A note on timelines: If we were to do it over again, I’d recommend committing as an organization to a specific timeline for migration, including a known parallel development period.
Since I led the migration as basically a skunkworks project, we weren’t armed up-front with the ability to pitch a timeline to finance & other stakeholders, but I sure wish we had.
Checking for shadow IT
The data coming from this pipeline (finance / orders reporting) was very senior in terms of priority to the organization—lots and lots of people used it downstream, in ways we as a data team weren’t always fully aware of.
People ran “shadow ETL” alongside the official pipeline, and built semi-automatic reporting in Excel that they were reluctant to move off of.

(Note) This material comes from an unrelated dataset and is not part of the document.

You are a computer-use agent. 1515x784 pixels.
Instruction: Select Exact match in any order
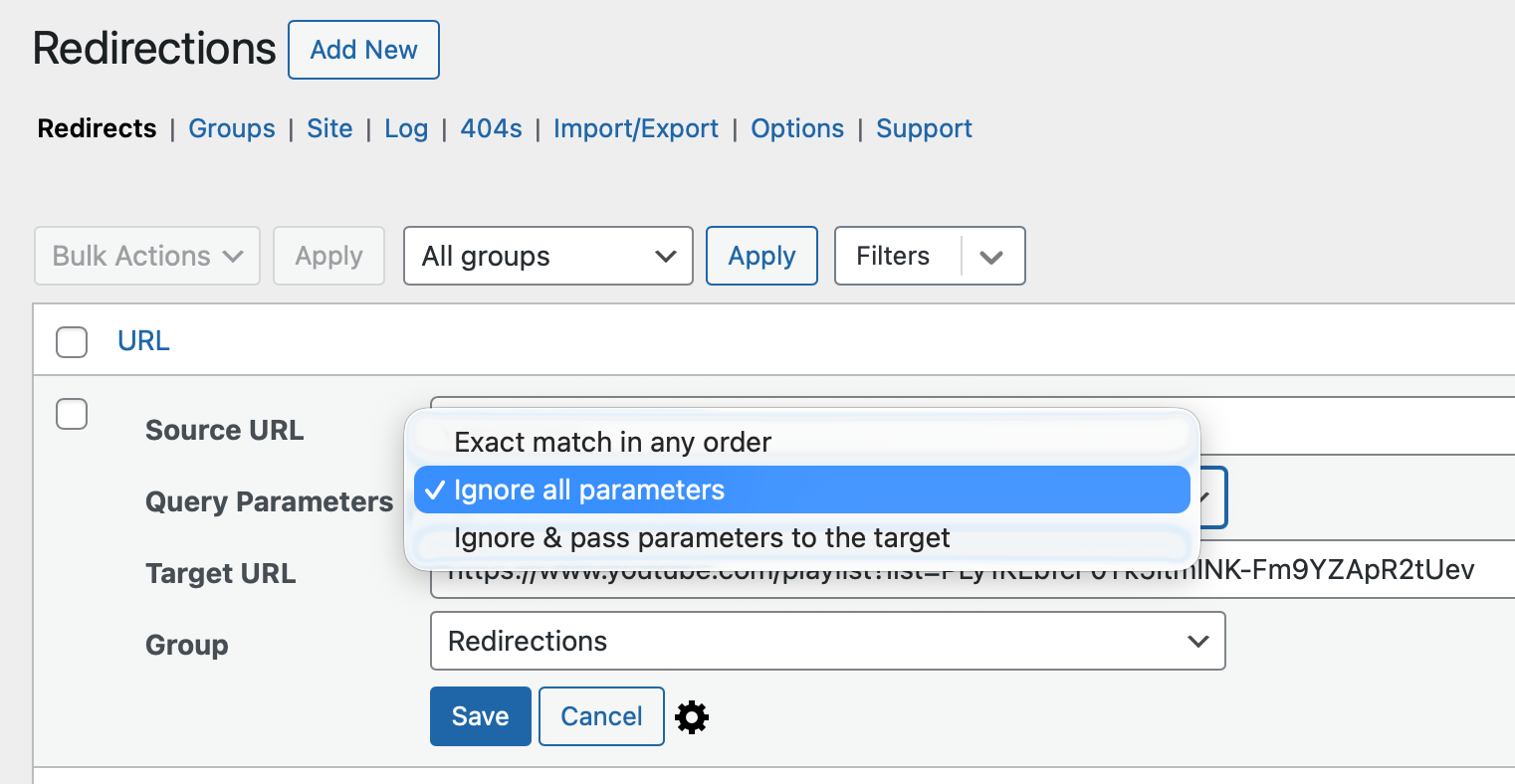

We often had no idea that these existed until we turned off the stored procedures, and heard from people that custom dashboards outside of our BI tool had broken.
If we could’ve repeated the process, maybe we’d test doing a shutdown of the stored procedure pipeline for a couple days in advance of the actual shutoff, just to see what shadow workflows popped out of the woodwork.
Quality of life gains #
I think we’d made the decision to move to an ELT workflow on dbt + BigQuery sometime in 2018, and it took until 2020 to actually see it live in production.
Actual pen-to-paper development time was a tiny fraction of that period—most of it was patiently waiting for conditions to be right to make the change. My hunch is that’s a relatively consistent experience across any significant change to technical infrastructure.
But it definitely was worth it! The productivity gains from moving from a brittle stored procedure-based ETL workflow to an ELT workflow on dbt were significant: a feature that’d take us 3 weeks to build the old way now took us 1 week.
Because the code migrated was paramount to the business, once we did have a working model in the new warehouse using dbt, it quickly became the backbone to build new models off of—stuff that we’d always wanted to build, but never had the time or resources.
And our developers now had a sandbox to play in, a place to try things and make mistakes, and a way to know that when they shipped transformation code, it wouldn’t break anything in the pipeline. As a data person, that’s all you really need to get by—freedom from the fear of breaking stuff.